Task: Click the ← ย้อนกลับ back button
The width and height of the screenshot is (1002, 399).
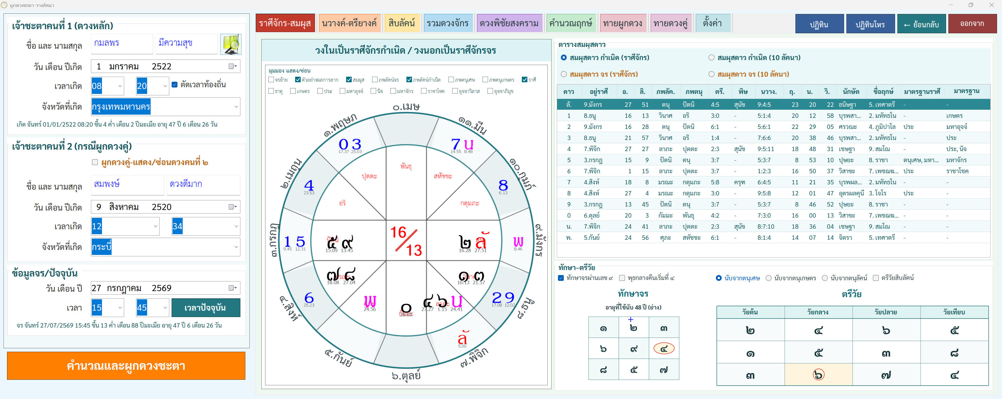Action: click(921, 24)
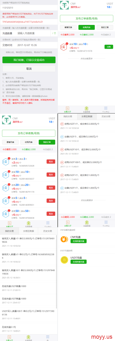115x341 pixels.
Task: Click the yellow ¥ coin icon beside CNY充值
Action: 65,240
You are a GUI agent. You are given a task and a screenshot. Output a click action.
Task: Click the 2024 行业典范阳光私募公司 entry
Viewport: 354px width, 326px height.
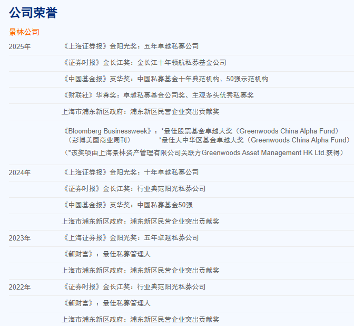[133, 189]
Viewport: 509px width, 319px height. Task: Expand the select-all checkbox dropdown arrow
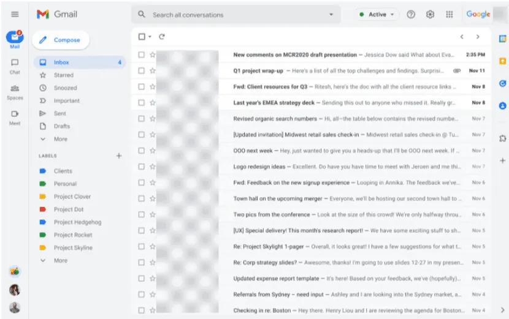tap(150, 37)
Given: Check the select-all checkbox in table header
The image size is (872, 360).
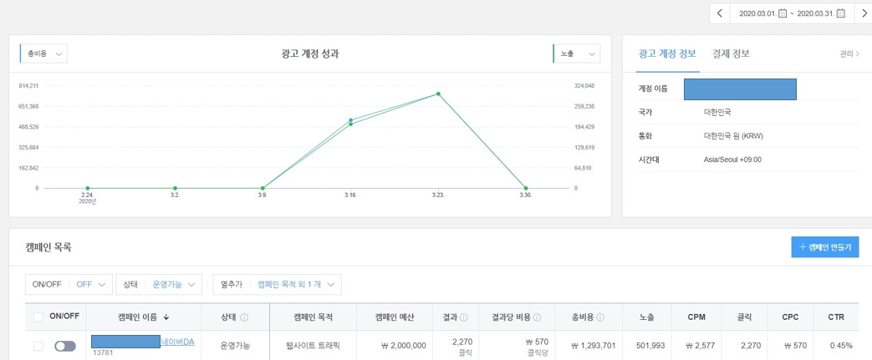Looking at the screenshot, I should [x=38, y=317].
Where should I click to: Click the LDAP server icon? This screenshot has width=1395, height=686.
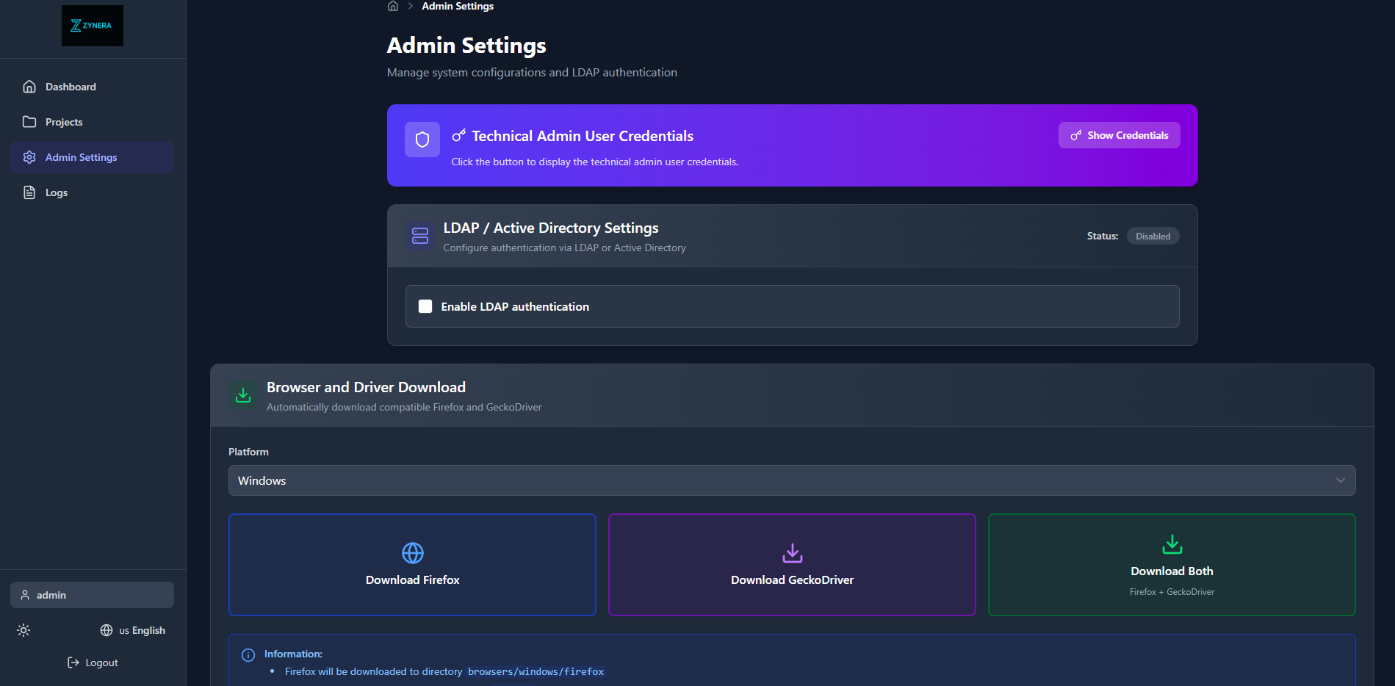(420, 236)
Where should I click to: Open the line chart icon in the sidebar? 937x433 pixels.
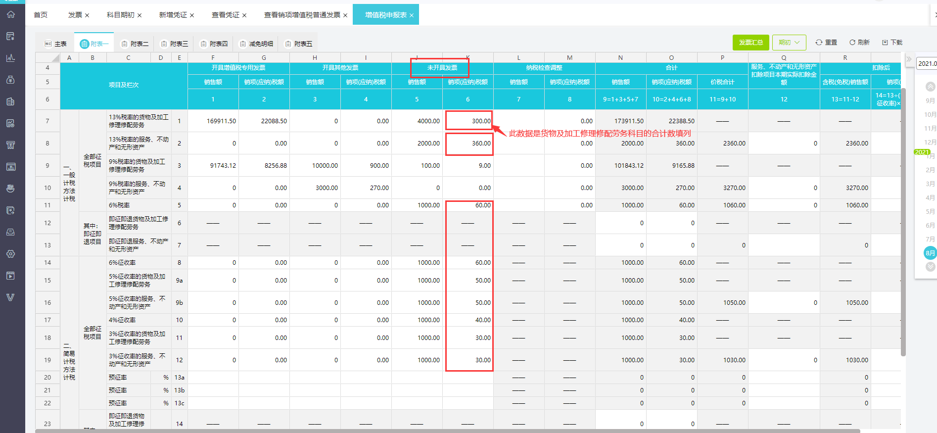coord(11,58)
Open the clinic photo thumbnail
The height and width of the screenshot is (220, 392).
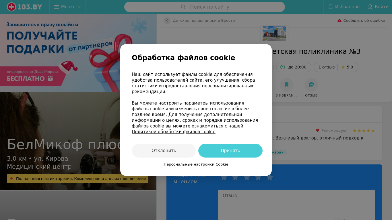click(x=274, y=34)
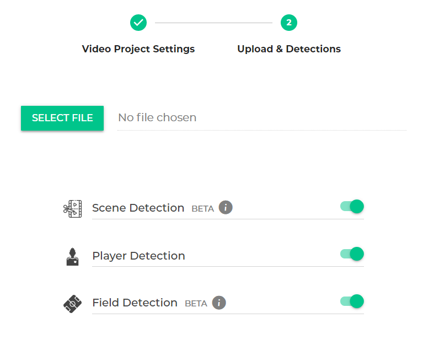Image resolution: width=423 pixels, height=345 pixels.
Task: Click the 'No file chosen' field
Action: click(x=261, y=118)
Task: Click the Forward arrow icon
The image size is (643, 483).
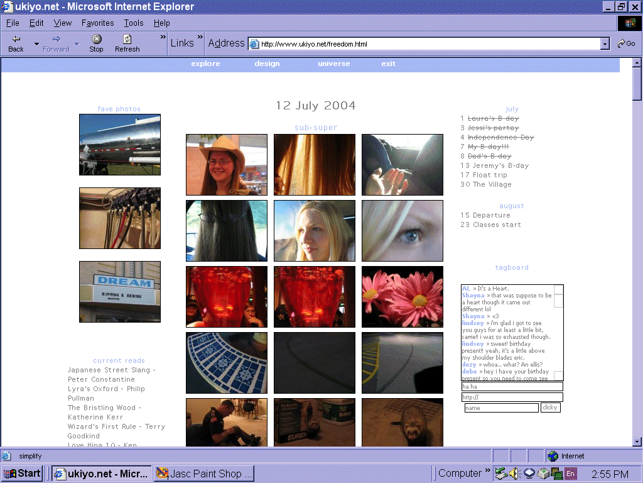Action: pyautogui.click(x=56, y=39)
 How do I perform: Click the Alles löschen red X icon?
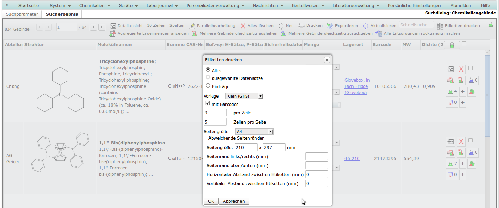pyautogui.click(x=243, y=26)
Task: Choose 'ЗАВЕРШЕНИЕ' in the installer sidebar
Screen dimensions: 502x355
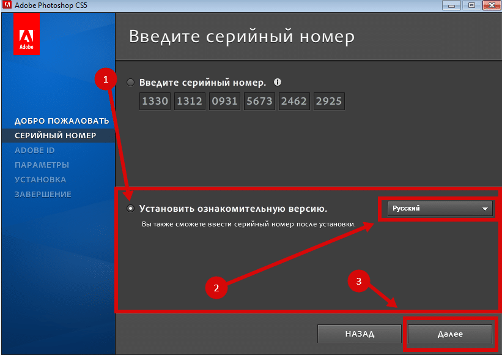Action: (43, 194)
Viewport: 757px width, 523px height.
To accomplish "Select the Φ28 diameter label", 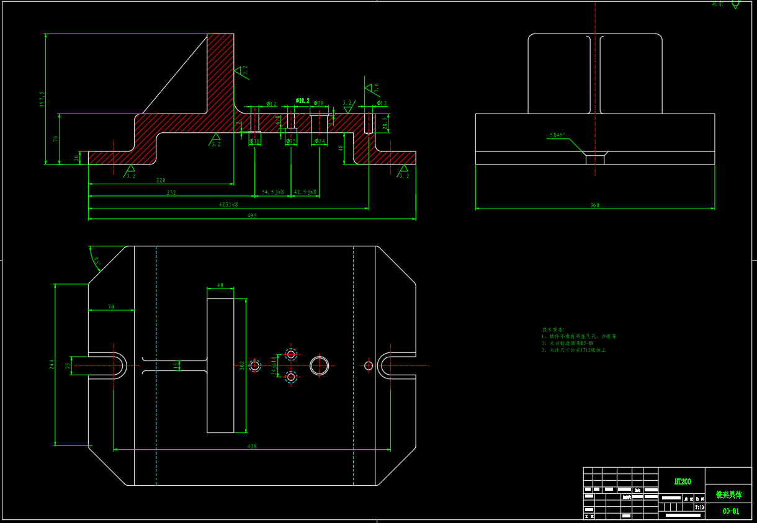I will pyautogui.click(x=318, y=104).
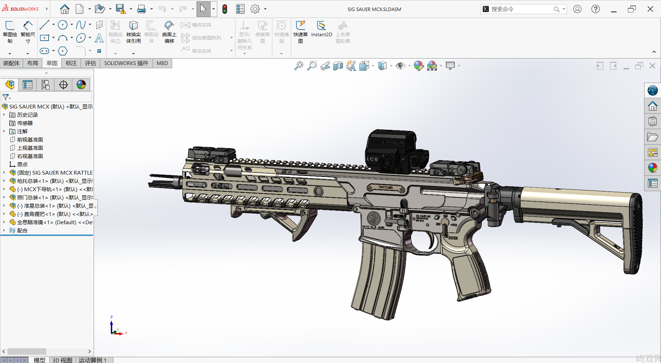Image resolution: width=661 pixels, height=363 pixels.
Task: Open the Section View tool
Action: [x=338, y=66]
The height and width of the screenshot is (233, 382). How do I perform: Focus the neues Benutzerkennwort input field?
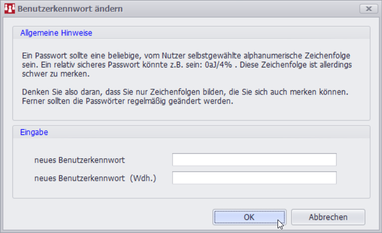(254, 159)
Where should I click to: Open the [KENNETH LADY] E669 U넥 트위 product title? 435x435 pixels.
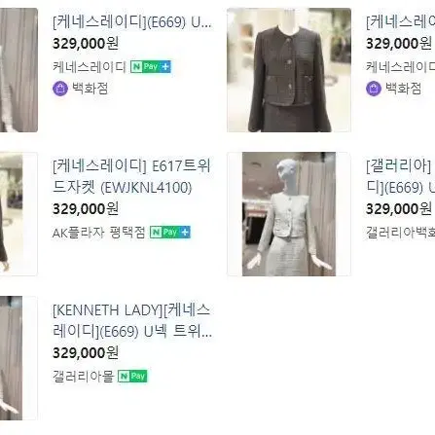coord(132,321)
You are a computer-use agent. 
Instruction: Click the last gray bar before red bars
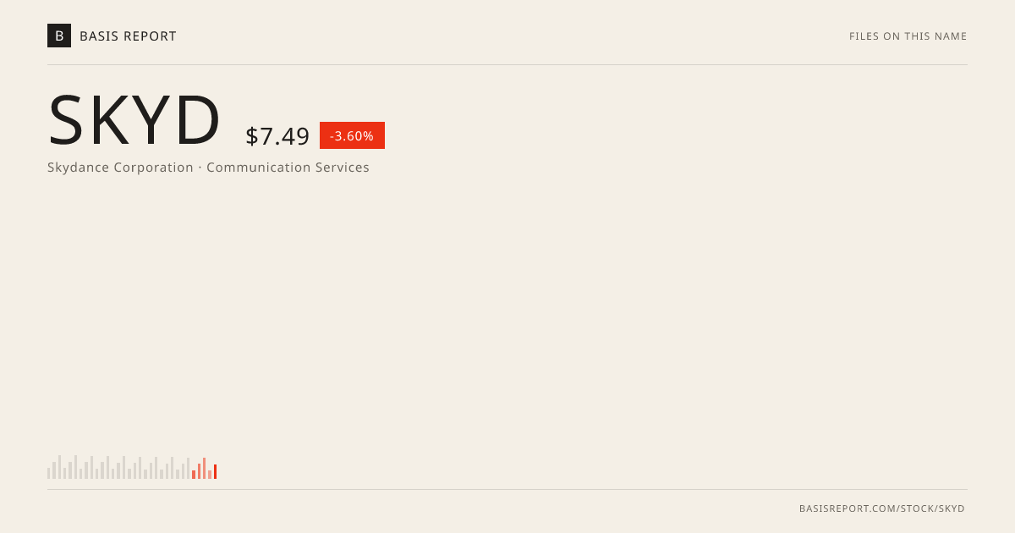click(x=188, y=469)
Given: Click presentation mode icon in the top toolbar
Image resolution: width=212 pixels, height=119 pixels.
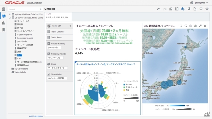Looking at the screenshot, I should 201,9.
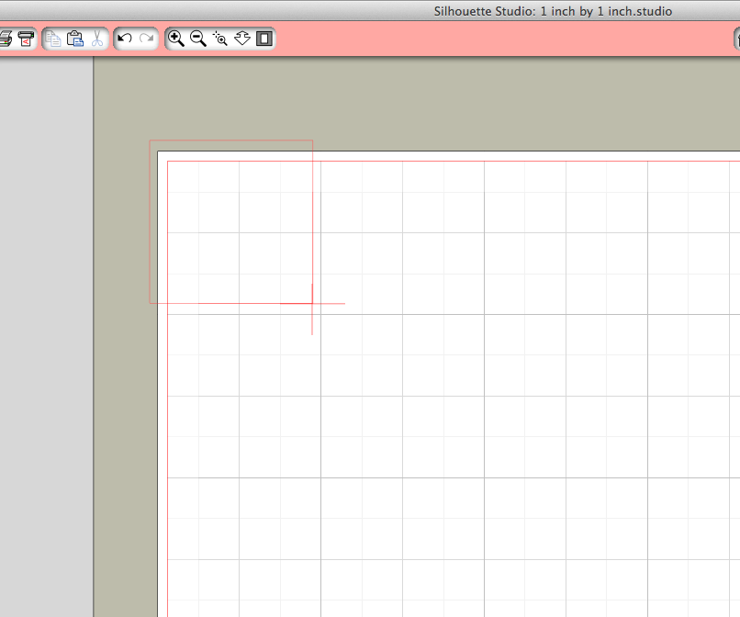
Task: Activate the drag-zoom magnifier tool
Action: pos(220,39)
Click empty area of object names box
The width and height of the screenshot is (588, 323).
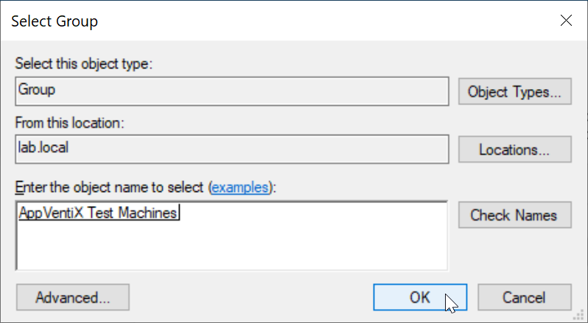click(x=232, y=247)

● BRIEF: In the listing above, find the line holding "Viewport: 509px width, 319px" and the line holding "Task: Click the Forward arrow icon". Reproduce those two lines and all between them exactly, leaving out pictures.

● RESPONSE AREA:
Viewport: 509px width, 319px height. Task: Expand the select-all checkbox dropdown arrow
tap(150, 37)
Given: Check the select-all checkbox in table header
The image size is (872, 360).
Looking at the screenshot, I should [x=38, y=317].
Where should I click to: Click the LDAP server icon? This screenshot has width=1395, height=686.
(420, 236)
Where should I click to: Open the line chart icon in the sidebar? 937x433 pixels.
coord(11,58)
Open the clinic photo thumbnail
The height and width of the screenshot is (220, 392).
click(x=274, y=34)
Image resolution: width=423 pixels, height=345 pixels.
Task: Click the 'No file chosen' field
Action: click(x=261, y=118)
Task: Click the Forward arrow icon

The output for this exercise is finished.